> [REQUIRED WORK]
Only the lines that hold the word "green" are wanted from this listing.

[[ DATASET EXCERPTS open ]]

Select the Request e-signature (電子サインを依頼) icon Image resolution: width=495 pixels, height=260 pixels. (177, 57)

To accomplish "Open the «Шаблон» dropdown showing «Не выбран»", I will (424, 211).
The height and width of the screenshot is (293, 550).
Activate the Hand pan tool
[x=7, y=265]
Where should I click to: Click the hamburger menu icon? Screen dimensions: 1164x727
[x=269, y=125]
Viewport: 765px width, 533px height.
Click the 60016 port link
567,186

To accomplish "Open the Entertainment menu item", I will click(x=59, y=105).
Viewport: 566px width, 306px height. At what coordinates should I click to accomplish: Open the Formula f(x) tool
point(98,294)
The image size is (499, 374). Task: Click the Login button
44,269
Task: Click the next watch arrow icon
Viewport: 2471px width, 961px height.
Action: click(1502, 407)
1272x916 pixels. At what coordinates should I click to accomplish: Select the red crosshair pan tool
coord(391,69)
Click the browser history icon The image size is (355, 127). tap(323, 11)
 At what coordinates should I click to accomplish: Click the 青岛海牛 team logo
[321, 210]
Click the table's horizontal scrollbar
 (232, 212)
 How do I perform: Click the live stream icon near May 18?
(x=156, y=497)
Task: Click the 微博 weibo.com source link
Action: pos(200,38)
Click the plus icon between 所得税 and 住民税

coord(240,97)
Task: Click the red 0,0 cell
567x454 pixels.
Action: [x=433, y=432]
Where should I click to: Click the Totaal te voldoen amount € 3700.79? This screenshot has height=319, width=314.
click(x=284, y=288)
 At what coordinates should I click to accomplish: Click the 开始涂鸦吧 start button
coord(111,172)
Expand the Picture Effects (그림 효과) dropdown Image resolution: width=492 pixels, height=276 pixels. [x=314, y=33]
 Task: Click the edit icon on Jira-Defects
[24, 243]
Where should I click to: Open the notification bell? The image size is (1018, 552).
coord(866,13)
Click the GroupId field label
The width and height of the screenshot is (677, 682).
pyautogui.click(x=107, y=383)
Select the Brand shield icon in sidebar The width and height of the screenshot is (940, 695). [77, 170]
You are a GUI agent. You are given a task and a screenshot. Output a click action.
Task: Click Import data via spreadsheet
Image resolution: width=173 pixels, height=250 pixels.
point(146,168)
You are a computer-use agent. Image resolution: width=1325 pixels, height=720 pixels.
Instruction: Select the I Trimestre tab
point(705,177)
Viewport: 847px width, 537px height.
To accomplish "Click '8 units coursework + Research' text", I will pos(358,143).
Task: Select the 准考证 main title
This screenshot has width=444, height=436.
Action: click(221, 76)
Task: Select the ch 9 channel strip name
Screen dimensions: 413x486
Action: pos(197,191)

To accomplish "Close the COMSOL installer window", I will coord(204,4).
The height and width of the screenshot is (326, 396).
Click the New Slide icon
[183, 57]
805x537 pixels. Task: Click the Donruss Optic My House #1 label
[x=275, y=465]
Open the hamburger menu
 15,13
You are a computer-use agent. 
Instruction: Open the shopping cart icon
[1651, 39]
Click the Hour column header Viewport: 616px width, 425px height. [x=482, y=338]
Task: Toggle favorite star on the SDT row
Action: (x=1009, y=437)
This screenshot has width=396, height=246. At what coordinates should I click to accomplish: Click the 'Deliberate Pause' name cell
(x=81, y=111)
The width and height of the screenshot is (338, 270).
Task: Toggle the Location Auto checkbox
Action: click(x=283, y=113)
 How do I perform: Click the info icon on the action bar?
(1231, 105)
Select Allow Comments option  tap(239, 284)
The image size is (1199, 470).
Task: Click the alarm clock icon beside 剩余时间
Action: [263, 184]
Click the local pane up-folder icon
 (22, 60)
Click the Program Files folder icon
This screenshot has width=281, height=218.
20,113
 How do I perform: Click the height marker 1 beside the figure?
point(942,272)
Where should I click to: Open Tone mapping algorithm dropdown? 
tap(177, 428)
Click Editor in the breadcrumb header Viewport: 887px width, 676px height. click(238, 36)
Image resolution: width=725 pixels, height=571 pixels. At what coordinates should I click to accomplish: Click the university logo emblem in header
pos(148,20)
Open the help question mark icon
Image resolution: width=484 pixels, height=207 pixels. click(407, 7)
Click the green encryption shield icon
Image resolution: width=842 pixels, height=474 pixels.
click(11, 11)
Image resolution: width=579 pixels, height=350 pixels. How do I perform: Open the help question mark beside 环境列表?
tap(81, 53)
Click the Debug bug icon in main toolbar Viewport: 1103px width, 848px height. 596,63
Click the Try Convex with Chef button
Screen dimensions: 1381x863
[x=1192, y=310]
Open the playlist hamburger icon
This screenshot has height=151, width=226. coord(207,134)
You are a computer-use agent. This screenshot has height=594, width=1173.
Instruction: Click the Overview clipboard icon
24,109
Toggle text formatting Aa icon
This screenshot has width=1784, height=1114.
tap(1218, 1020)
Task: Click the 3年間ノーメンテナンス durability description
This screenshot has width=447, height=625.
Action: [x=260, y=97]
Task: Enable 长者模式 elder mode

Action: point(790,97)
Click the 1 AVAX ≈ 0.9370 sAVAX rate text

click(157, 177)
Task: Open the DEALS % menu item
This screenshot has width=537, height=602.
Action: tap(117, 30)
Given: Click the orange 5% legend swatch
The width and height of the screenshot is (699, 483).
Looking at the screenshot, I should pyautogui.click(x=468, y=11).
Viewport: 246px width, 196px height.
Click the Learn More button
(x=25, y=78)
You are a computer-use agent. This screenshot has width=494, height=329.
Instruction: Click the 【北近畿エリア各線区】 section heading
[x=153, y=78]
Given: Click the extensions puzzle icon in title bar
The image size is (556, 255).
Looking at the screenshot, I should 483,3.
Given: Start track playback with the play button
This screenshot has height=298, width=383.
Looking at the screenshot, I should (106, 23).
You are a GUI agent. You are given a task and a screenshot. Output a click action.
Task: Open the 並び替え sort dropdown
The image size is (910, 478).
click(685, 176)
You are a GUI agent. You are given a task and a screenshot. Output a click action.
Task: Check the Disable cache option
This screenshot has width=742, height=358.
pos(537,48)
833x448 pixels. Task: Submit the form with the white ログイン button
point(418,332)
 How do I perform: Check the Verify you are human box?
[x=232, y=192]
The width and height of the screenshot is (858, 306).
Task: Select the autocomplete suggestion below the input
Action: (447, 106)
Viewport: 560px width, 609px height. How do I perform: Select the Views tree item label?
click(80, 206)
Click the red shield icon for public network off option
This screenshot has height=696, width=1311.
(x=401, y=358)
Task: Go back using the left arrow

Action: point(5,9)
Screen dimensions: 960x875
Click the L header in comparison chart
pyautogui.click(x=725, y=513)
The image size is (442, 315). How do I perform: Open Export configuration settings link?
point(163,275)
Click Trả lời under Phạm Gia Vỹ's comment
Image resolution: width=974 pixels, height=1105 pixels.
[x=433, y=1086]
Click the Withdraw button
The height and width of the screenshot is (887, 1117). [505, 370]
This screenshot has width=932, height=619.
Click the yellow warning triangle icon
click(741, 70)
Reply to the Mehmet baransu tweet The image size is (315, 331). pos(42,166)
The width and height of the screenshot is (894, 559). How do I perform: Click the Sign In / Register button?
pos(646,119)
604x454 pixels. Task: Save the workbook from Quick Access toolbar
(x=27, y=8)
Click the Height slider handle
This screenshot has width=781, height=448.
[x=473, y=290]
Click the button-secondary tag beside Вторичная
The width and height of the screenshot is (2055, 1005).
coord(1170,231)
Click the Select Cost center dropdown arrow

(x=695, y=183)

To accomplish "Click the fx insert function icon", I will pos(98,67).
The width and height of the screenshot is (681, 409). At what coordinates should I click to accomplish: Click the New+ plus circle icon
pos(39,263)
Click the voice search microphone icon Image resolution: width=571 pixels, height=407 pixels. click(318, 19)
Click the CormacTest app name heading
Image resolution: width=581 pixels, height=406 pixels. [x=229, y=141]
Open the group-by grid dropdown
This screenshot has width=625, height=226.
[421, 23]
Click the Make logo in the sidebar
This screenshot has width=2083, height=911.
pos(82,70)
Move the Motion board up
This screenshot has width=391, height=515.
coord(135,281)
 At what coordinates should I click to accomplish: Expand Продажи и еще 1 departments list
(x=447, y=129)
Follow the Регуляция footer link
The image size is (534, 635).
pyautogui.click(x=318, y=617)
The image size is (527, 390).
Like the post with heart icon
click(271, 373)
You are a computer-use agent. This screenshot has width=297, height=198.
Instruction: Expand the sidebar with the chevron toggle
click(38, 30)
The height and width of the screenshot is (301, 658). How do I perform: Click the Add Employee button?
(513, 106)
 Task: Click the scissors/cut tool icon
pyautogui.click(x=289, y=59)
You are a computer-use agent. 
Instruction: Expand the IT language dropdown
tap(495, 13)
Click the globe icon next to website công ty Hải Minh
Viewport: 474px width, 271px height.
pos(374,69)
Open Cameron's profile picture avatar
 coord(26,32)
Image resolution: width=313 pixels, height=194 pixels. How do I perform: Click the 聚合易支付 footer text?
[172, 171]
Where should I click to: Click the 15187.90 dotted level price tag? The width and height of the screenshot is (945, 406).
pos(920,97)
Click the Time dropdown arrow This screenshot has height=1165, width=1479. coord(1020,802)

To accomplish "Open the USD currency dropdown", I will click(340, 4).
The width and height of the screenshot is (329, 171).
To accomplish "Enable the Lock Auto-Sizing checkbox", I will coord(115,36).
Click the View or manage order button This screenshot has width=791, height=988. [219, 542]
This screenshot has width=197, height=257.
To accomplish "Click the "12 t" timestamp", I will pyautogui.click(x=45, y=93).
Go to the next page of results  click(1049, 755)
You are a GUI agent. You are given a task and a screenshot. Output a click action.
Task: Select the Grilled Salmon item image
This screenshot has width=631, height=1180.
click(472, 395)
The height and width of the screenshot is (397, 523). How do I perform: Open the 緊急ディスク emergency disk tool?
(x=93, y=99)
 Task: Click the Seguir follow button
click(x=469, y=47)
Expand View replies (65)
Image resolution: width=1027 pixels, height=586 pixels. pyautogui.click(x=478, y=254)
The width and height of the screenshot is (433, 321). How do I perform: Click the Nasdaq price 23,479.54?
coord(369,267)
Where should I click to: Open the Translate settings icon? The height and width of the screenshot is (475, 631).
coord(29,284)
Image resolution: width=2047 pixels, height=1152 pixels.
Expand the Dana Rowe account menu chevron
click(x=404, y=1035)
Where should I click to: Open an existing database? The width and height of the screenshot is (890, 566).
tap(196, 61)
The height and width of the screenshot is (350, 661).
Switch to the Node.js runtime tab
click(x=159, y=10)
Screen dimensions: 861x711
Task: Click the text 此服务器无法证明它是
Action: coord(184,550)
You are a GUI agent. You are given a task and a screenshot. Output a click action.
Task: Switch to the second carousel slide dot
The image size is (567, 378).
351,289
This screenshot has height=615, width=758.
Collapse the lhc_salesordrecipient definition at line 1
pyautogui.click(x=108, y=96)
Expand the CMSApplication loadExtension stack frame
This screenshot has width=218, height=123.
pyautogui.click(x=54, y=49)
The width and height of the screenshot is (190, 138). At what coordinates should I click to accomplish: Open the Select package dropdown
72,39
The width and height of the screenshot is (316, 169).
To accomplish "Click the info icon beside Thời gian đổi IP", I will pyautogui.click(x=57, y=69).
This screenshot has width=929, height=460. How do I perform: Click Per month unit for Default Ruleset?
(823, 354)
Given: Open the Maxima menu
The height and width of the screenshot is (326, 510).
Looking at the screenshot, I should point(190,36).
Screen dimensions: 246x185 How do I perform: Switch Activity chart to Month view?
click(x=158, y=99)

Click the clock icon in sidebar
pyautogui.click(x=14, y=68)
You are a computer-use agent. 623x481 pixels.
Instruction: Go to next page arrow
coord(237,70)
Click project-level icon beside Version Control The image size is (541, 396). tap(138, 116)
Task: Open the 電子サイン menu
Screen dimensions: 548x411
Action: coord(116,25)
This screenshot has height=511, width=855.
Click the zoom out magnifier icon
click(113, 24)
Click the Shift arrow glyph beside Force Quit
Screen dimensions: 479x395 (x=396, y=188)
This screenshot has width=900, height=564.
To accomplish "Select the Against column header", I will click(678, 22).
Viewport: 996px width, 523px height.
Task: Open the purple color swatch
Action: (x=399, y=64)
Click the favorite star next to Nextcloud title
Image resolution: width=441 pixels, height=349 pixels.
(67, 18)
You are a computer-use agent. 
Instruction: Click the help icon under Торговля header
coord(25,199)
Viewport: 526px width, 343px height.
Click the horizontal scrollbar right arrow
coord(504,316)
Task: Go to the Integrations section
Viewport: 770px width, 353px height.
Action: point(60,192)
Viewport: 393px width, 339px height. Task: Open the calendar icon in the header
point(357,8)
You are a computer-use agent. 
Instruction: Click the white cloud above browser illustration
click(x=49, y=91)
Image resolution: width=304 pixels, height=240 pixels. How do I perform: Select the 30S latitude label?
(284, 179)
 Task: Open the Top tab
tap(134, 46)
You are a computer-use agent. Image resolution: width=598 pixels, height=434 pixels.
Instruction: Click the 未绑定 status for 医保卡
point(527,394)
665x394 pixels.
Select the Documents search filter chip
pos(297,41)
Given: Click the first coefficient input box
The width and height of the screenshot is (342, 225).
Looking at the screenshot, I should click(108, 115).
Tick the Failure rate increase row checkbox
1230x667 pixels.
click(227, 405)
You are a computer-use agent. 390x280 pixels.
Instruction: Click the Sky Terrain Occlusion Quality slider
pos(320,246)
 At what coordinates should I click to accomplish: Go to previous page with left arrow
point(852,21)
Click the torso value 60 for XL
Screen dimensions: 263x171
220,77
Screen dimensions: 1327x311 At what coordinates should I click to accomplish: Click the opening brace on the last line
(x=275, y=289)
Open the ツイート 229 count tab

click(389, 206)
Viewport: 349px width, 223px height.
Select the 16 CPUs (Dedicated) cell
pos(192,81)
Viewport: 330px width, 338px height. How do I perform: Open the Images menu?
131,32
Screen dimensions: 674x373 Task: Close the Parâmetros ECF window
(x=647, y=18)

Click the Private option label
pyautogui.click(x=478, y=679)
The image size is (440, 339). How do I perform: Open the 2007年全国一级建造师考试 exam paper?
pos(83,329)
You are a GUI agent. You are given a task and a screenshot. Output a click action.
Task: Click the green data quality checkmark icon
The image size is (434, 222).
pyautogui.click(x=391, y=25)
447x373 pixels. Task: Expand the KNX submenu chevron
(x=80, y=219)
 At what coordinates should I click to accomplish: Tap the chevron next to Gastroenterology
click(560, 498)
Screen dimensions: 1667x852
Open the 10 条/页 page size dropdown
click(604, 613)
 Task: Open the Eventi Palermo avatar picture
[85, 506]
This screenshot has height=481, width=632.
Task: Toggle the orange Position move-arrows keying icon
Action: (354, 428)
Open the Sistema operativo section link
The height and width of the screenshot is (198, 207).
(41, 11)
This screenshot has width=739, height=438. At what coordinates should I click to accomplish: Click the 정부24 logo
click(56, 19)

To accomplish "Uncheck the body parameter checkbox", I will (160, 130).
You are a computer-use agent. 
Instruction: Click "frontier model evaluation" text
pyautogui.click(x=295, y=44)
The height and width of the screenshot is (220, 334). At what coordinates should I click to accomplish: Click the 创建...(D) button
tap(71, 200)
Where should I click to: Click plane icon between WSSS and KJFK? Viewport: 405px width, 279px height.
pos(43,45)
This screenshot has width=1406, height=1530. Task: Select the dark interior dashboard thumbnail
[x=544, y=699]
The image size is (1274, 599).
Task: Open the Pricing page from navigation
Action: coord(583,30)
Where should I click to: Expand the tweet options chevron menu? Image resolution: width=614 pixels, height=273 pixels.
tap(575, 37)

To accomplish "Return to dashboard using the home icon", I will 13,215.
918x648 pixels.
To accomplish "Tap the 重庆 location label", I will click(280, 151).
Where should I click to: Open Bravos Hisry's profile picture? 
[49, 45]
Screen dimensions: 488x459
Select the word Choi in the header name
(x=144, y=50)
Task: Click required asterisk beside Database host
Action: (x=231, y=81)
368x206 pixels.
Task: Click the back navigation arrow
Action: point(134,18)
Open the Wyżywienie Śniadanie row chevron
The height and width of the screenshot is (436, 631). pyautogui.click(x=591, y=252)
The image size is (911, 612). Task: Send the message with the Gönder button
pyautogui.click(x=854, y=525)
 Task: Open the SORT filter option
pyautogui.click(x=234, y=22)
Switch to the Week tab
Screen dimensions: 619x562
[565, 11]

[[ DATASET EXCERPTS closed ]]

> [WRITTEN RESPONSE]
Click the green encryption shield icon
Task: Click the green data quality checkmark icon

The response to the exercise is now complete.